Neden böyle bir şey söylemişti?
Yoksa dedeme bir yere mi kapatmıştı?
Ya da hastanelik mi etmişti?
"Ne demek dedenin vakti var mı bilmiyorum?"
"Soracağın iki sorudan ilkini sormuş oldun."
"Hani istediğim kadar soru sorabilirdim?"
Tekrar yüzünü yüzüme yaklaştırdı.
Bu adam neden bu kadar çok yüzünü bana yaklaştırıyordu ki?
Ne yani kendini yakışıklı mı sanıyordu.
Biraz yakışıklı olabilir ama biraz.
Yüzünü yüzüme yaklaştırdığın da ona aşık olacağımı falan mı sanıyordu.
Sevimsiz şey. Ne kadar yakışıklı olursan ol asla senin gibi kötü bir adamı sevmem ben.
"Sadece benim karım olursan istediğin kadar soru sorabilirsin."
Onu sinirlendirmenin tam zamanıydı. Yüzümü üzgün bir hale sokup numara yapmaya başladım.
"Yani başkalarının karısı olursam soru soramaz mıyım?"
Şaşkın ve sinirli bir şekilde bana baktı.
"Nasıl yani?"
Onu sinirlenmesi beni mutlu etmişti." Ben seninle evlendikten sonra başka birisiyle de evlenmek istiyorum.

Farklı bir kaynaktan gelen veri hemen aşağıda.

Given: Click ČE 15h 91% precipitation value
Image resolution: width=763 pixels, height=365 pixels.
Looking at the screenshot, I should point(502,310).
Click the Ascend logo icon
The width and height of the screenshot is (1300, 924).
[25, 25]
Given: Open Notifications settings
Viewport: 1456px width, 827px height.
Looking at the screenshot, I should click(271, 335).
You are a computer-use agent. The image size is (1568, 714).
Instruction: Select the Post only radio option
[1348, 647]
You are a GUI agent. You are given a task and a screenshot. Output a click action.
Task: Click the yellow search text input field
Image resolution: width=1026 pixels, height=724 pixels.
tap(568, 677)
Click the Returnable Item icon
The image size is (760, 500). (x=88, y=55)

Bütün ömrümü senin gibi biriyle geçiremem."
Sinirlendiği belliydi ama bunu göstermemeye çalışıyordu. Yerinden doğrulup sanki karşı atağa geçecekmiş gibi bir hale büründü.
"Yoksa evlenmek istediğin birisi, Yiğit Koryürek mi?"
Söylediği isim kalp atışlarımı hızlandırmıştı.
Ne?
Kuntay Yiğit'i nereden biliyordu?
Yoksa Kuntay Yiğit'e bir şey mi yapmıştı?
O yüzden mi telefonumu açmamıştı?
"Sen Yiğit Koryüreği nereden tanıyorsun?"
Ayağa kalktı ve bahçeye açılan kapının önüne geçip durdu.
"O adamı gerçekten seviyor musun?"
Kalbim delicesine atıyordu.
Nereden biliyordu benim Yiğit'e olanı hislerimi?
Beni nasıl bu kadar yakından tanıyabiliyordu?
Onunla Yiğit için kavga etmek istemiyordum. Yiğit'in nerede olduğunu eninde sonunda öğrenirdim. Ona zarar vediğini düşünmüyordum. Çünkü burada dedem dururken ona bulaşacağını sanmam. Hem Yiğit'e zarar verecek olsa bana bunu sormazdı direk böyle bir şeyin olduğunu söyleyip beni zorlaya bilirdi. Yiğit'i koz olarak da kullanabilirdi, sırf teklifini kabul edeyim diye.
Şuan da asıl önemli olan bundan sonra bana ve dedeme ne olacağı idi.
Vücudumdaki son enerjiyi de ayaklarıma verip yerimden kalktım ve Kuntay Miroğlu'nun yanına gittim.
Yanına geldiğimi anlayınca kafasını bana doğru çevirdi.
"Sana sormak istediğin bir soru var."
Bütün vücudunu bana doğru dönüp yüzünü yüzüme kilitledi. "
"Bu senin soracağın son soru unutma." Onaylar bir şekilde başımı sağladıktan sonra adamlarının dışarıda beklemeleri için emir verdi.
Adamlar dışarı çıktıktan sonra, "Sor bakalım ne soracaksan." dedi.
Derin bir nefes alıp tüm gücümü topladım.
"Neden benimle evlenmek istiyorsun?"
Sanki bu soruyu çok uzun zamandır bekliyormuş gibiydi.
"Bu soruyu daha ilk başta sorman gerekmez miydi?"
Haklıydı. Kuntay'ın derdini tam olarak bilmesem de istediği şey benimle evlenmekti. Benimle neden evlenmek istediğini bilseydim belki de şimdiye bu kadar acı çekmezdim.
Cevap veremeyeceğimi anlayınca beni konuşmam için zorlamadı.
"Seninle neden evlenmek istiyorum biliyor musun?"
- Bilmiyorum ki soruyorum dimi.- dedikten sonra kafasını bahçeye doğru çevirip uzun uzun baktı.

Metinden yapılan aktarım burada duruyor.